Lisa Platts, Headteacher
Patience, fun, repetition helps the students ‘get’ reading at St Boniface. “Children who have persistent literacy difficulties, need so much repetition, over and above what their class teacher can give. As a class we will look at the use of ‘its’ and ‘it’s’, when many children have got it, we can’t keep revisiting with the whole class, we need the class to keep moving on. So, if a child has a particular literacy difficulty, our words will be on their desk. It’s about getting into children’s long-term memory. For a lot of children their memory is a real challenge, and they forget. They need the repetition of words and Josa’s picture cues really help with retention,” says Anna.
“When working on phonic knowledge, which is essential for reading and spelling success, I teach children not only to recognise patterns, but to understand them. Language is a big puzzle or jigsaw … suddenly children get the penny drop moment and begin to understand language rules and be inquisitive about the language code.” explains Josa.
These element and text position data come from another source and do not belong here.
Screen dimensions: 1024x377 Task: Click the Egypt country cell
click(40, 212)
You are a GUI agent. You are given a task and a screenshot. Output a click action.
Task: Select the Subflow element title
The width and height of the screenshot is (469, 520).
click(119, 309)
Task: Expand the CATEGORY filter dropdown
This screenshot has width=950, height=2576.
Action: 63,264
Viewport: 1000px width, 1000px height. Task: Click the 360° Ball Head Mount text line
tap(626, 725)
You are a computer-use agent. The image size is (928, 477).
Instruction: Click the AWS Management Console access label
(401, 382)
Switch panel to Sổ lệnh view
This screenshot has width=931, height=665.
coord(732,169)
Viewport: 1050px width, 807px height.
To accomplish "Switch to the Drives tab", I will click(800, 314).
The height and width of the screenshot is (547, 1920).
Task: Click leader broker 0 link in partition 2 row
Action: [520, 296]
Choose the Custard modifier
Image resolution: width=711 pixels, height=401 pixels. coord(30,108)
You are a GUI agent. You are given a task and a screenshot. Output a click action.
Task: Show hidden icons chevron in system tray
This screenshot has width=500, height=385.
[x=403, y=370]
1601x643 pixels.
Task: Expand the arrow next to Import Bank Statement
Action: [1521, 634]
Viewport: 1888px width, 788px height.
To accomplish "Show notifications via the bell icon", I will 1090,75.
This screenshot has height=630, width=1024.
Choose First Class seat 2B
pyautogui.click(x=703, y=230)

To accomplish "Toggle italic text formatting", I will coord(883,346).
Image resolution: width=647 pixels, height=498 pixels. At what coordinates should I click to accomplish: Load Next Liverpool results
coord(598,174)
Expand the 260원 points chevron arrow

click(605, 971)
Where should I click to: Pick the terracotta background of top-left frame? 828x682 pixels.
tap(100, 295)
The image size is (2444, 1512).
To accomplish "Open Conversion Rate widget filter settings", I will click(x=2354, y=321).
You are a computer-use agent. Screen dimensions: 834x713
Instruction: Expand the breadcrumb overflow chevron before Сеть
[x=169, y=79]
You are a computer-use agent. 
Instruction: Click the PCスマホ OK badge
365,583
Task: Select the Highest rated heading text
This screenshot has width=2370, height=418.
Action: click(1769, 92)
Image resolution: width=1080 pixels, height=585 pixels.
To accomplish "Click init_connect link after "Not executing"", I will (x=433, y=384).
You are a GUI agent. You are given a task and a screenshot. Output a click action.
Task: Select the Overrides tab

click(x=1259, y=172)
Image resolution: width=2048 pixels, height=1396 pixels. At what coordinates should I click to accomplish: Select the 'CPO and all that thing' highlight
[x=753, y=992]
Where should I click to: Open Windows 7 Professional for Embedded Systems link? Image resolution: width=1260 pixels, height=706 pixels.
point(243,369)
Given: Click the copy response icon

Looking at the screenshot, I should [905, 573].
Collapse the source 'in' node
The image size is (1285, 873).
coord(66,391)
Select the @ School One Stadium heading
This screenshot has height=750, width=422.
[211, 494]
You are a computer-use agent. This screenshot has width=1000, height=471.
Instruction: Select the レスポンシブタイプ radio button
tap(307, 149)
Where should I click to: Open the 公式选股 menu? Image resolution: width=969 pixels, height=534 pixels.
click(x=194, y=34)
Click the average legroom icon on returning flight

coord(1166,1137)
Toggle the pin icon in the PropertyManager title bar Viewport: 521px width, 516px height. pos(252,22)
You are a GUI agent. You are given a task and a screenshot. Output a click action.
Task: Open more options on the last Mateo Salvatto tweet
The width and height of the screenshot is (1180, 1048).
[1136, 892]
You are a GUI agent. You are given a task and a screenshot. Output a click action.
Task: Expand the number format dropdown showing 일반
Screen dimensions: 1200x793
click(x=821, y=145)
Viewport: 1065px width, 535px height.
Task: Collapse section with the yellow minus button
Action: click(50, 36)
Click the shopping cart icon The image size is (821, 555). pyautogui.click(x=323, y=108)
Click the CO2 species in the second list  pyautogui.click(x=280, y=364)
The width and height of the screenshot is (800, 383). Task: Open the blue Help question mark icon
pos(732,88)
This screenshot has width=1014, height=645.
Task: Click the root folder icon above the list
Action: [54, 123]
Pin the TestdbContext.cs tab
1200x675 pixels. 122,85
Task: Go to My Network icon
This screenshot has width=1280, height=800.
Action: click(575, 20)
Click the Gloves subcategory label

It’s the way students progress that keeps St Boniface using L&NSS. “It’s terrible if children leave primary school illiterate. We want all children to read and write to functional level,” says Anna. Another colleague sent a message to say, “In addition to the support and self-esteem Josa provides children, she is always happy to share her expert advice with teaching colleagues. Despite her time being very tight, she always finds a few minutes as we pass each other in the corridors, or via email to share strategies to reinforce spellings, a book choice that will work perfectly well for a student that is working at a different level to their peers, or a way to adapt a text so a child can access it in class. These insights are invaluable.”